PASS through to the centre forward, intercepted by the full-back, who punts forward, only for the ball to be missed by the winger and roll through to the keeper.
No we’re not talking about the latest round of European soccer matches, but rather the health service.
It’s not that the health service is receiving more soccer related injuries.
It is, however, reference to the fact that the acting head of the NHS Confederation, Nigel Edwards, has appealed for health not to be used as a political football.
Which, we suspect exposes a little bit of naivety on his part – surely health is, and must remain, a political football. From the Bevan reforms, through to the Tory creation of trusts, health has always been a political football with the word ‘ideology’ emblazoned on the ball itself.

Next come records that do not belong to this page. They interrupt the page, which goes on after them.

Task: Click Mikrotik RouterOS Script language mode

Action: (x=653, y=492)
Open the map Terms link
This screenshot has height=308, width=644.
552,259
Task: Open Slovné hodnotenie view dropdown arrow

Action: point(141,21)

The latest consideration is, of course, the Conservatives’ plans to semi-privatise/open up to community groups…oh hold on a moment perhaps the Confederation head was speaking about Norn Iron (well he was over here on Wednesday speaking at its local annual gathering…).

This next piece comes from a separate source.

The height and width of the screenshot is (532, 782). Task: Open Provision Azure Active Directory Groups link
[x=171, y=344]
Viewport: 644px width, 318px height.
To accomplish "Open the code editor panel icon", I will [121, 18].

Given that, it is another piece of naivety: he must understand that in Norn Iron everything is a political football.
And the local health service managers Mr Edwards was addressing know all too well that the report into the children’s hospital, cancer waiting times, and so on and so on means that the football is getting walloped all over the park.
And, as a footnote to this story – the Department of Health, Personal Social Services and Public Safety issued a press release on Friday (25 February) which noted that the number of people waiting more than 12 hours for emergency care rose from 702 in December to 1,236 in January. Do we hear the sound of a another soccer match getting ready for kick-off?